Novel approaches for the fabrication of dye‐sensitized solar cells (DSCs) are reported in which all the main constituent materials are processed by laser radiation. In addition to laser sintering of the nanocrystalline TiO2 film it is shown that lasers can be successfully utilized for nc‐TiO2 film patterning, platinization of the counter‐electrode, and efficient gasket sealing. All the mentioned processes are optimized and utilized for the fabrication of the first efficient and durable all‐laser‐based DSCs. Under one sun A.M. 1.5 illumination the power conversion efficiency (PCE) is 5.3% (6.2% unmasked) and also greater than or equal to the PCE of the cell fabricated with the same materials set but processed using conventional procedures (5.2%).
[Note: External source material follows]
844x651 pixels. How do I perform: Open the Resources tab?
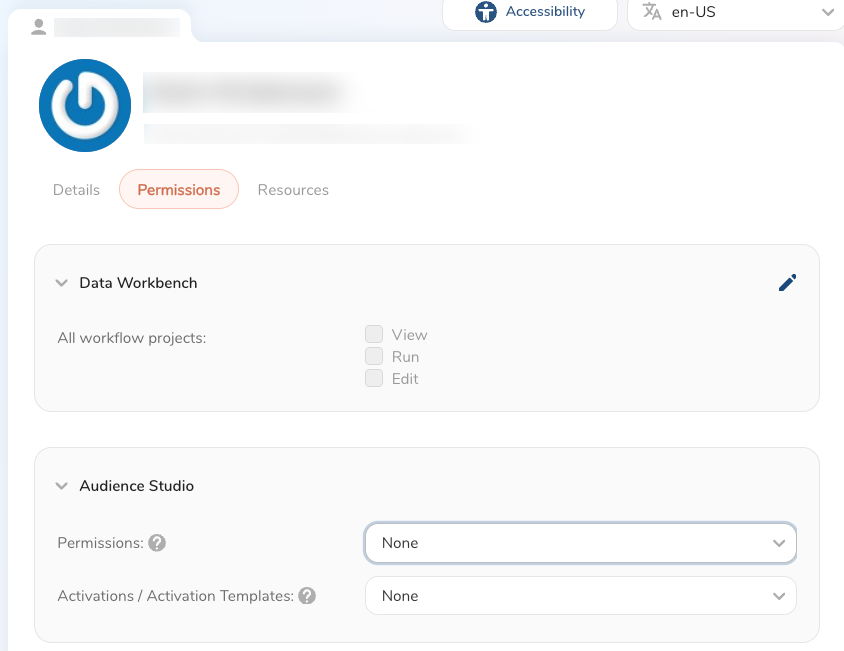click(293, 190)
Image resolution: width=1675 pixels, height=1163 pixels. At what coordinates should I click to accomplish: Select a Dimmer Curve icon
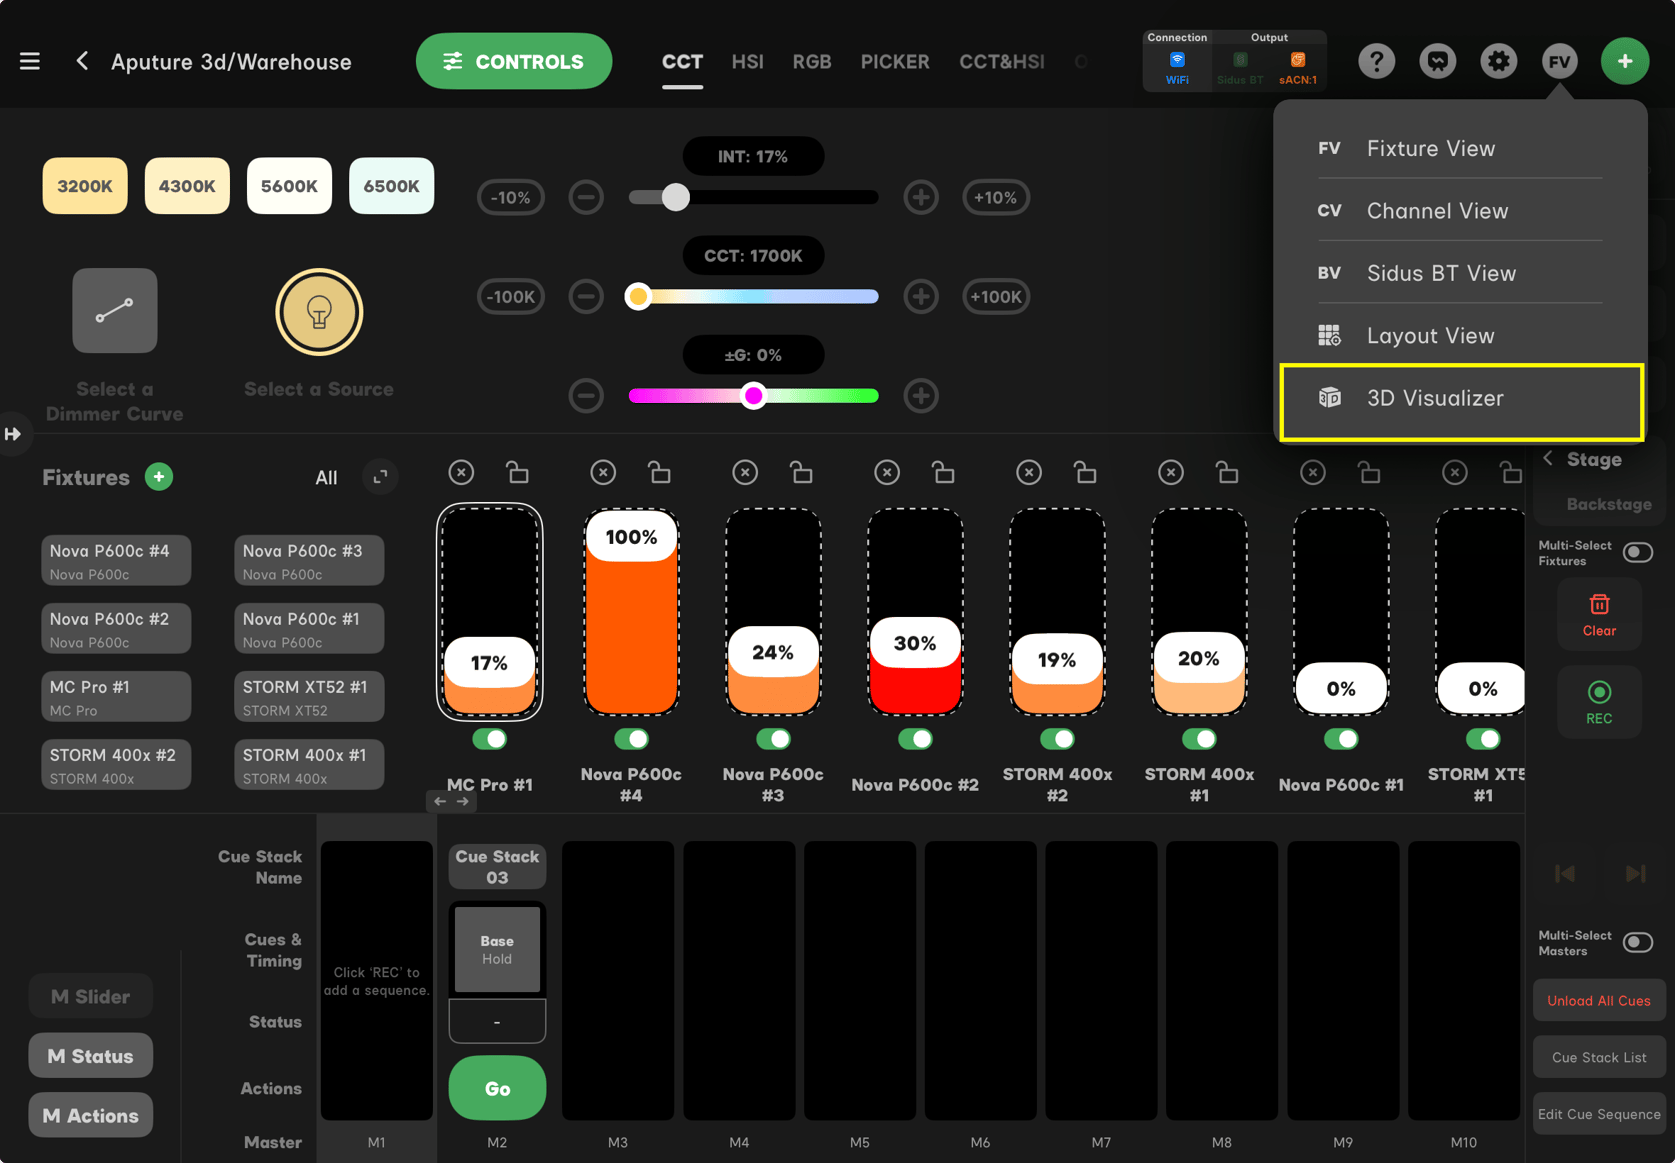point(114,310)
These results open up a new scenario for DSC technology, i.e., that of setting up an entire, laser‐based, three‐step DSC pilot production line with tangible advantages in terms of effective processing, automation, large area scalability, and embedded energy. Conventional high temperature procedures for dye‐sensitized solar cell (DSC) fabrication are replaced with counter‐electrode platinization, TiO2 sintering, and device sealing, and, additionally, TiO2 patterning, all carried out by innovative laser‐based processing. This opens up a new scenario for DSC technology, i.e., that of a laser‐based manufacturing line that has advantages in automation, embedded energy, scalability, low substrate deformation, and ease of processing.